Pick every line out of the entries below that holds the string "help", and report them.
--- LISTED ENTRIES ---
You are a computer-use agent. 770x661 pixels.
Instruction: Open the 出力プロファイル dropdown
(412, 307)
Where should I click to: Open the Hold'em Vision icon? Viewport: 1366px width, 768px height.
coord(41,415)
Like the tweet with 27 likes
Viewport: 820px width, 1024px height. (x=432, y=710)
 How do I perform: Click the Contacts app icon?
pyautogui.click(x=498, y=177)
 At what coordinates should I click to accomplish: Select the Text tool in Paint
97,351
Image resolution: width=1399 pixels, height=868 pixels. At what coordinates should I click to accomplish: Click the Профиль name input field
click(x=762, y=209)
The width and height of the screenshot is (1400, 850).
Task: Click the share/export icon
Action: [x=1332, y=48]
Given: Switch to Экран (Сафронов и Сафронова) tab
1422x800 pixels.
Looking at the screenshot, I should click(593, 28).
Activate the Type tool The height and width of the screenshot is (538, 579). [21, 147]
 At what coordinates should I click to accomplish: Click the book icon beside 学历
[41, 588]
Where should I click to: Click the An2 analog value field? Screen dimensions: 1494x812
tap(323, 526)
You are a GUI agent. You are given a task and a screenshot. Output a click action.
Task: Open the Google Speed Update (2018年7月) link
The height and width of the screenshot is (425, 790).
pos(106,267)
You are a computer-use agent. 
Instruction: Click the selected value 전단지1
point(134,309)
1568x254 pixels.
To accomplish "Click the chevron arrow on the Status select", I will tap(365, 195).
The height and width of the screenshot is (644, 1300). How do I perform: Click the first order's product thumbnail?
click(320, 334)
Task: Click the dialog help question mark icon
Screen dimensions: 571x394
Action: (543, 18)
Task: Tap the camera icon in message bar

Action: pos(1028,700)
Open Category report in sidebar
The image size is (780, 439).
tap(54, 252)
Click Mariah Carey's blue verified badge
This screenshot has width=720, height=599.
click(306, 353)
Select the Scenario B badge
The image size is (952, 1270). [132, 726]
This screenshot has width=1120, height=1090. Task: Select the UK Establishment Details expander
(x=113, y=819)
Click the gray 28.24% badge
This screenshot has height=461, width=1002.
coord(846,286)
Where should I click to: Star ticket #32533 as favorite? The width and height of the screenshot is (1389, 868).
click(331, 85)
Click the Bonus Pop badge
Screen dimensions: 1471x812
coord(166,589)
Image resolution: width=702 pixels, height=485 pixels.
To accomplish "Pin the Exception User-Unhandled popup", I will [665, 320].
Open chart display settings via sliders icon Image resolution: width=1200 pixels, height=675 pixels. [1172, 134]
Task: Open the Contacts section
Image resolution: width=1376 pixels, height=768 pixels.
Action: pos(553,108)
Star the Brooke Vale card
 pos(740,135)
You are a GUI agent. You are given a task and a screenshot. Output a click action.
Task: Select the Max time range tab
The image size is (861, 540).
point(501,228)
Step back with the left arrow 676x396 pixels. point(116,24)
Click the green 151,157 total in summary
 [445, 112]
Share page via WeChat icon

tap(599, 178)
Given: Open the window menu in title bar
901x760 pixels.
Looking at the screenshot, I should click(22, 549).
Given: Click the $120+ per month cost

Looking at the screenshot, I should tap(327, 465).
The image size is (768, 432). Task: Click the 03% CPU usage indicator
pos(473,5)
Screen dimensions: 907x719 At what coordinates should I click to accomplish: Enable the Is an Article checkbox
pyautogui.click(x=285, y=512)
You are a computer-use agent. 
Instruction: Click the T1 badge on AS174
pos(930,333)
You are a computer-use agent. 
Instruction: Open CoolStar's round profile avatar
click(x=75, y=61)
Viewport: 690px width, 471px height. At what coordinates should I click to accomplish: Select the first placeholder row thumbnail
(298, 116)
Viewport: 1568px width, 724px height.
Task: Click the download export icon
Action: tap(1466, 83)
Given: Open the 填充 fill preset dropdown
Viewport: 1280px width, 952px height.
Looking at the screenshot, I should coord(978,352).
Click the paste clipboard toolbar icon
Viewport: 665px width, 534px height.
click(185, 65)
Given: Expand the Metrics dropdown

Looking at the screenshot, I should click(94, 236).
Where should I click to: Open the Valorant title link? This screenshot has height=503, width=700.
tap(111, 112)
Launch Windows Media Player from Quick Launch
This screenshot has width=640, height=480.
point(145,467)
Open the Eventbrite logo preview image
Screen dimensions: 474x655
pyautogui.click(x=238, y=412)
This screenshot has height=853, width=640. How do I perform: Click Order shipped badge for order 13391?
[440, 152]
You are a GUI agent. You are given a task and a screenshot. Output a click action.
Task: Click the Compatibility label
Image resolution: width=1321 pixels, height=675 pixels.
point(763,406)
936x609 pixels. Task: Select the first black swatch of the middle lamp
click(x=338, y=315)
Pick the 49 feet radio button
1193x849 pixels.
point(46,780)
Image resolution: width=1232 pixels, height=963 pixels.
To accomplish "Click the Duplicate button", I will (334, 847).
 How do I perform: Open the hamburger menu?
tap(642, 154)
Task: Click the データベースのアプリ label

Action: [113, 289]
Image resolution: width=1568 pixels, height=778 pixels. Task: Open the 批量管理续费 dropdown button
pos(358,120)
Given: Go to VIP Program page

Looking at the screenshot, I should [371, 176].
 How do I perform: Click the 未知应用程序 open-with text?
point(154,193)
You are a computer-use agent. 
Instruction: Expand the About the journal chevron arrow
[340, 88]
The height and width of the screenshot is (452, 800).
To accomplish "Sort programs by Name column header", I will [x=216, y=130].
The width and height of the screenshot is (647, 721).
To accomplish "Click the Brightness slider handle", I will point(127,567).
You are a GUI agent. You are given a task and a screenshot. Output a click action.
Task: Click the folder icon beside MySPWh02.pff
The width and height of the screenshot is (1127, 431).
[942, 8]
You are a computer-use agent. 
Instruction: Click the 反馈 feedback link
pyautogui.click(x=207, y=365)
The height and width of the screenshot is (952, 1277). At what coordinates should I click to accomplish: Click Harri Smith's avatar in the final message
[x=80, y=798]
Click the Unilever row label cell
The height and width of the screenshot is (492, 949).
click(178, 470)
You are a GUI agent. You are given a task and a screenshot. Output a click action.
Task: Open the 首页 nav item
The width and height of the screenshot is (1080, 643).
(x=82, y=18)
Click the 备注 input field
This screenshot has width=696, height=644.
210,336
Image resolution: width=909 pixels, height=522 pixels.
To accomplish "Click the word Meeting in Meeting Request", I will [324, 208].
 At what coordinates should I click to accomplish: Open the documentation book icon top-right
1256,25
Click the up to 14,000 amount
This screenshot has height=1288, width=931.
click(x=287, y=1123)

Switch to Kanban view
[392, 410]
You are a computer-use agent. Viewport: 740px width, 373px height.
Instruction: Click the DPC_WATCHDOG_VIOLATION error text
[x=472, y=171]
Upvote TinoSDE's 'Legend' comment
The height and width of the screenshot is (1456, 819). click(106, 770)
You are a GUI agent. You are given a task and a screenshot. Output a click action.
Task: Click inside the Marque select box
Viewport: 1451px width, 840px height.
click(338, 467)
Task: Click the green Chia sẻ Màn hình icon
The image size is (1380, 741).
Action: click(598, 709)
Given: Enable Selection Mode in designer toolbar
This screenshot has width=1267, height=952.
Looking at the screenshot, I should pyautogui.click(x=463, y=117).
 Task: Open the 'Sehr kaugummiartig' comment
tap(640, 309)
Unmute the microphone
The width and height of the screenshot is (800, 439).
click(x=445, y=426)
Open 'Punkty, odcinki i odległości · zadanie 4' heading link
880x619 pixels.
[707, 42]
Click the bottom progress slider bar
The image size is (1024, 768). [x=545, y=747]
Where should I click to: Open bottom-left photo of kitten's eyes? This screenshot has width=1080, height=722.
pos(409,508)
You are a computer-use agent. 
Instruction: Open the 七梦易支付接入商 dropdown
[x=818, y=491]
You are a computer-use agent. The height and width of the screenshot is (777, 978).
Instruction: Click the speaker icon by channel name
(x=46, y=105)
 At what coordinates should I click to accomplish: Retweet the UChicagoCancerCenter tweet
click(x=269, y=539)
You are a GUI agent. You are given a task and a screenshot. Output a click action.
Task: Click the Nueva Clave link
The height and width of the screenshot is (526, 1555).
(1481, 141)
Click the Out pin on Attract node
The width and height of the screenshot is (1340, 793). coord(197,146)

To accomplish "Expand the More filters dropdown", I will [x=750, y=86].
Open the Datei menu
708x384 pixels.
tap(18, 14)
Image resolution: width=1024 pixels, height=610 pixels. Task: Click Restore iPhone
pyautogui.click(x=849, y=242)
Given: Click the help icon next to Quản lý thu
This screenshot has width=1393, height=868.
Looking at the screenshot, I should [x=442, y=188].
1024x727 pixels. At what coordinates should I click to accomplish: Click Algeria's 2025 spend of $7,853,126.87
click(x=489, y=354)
---
• [RESPONSE]
Task: Click the dialog help question mark icon
Given: Click the help icon next to Quản lý thu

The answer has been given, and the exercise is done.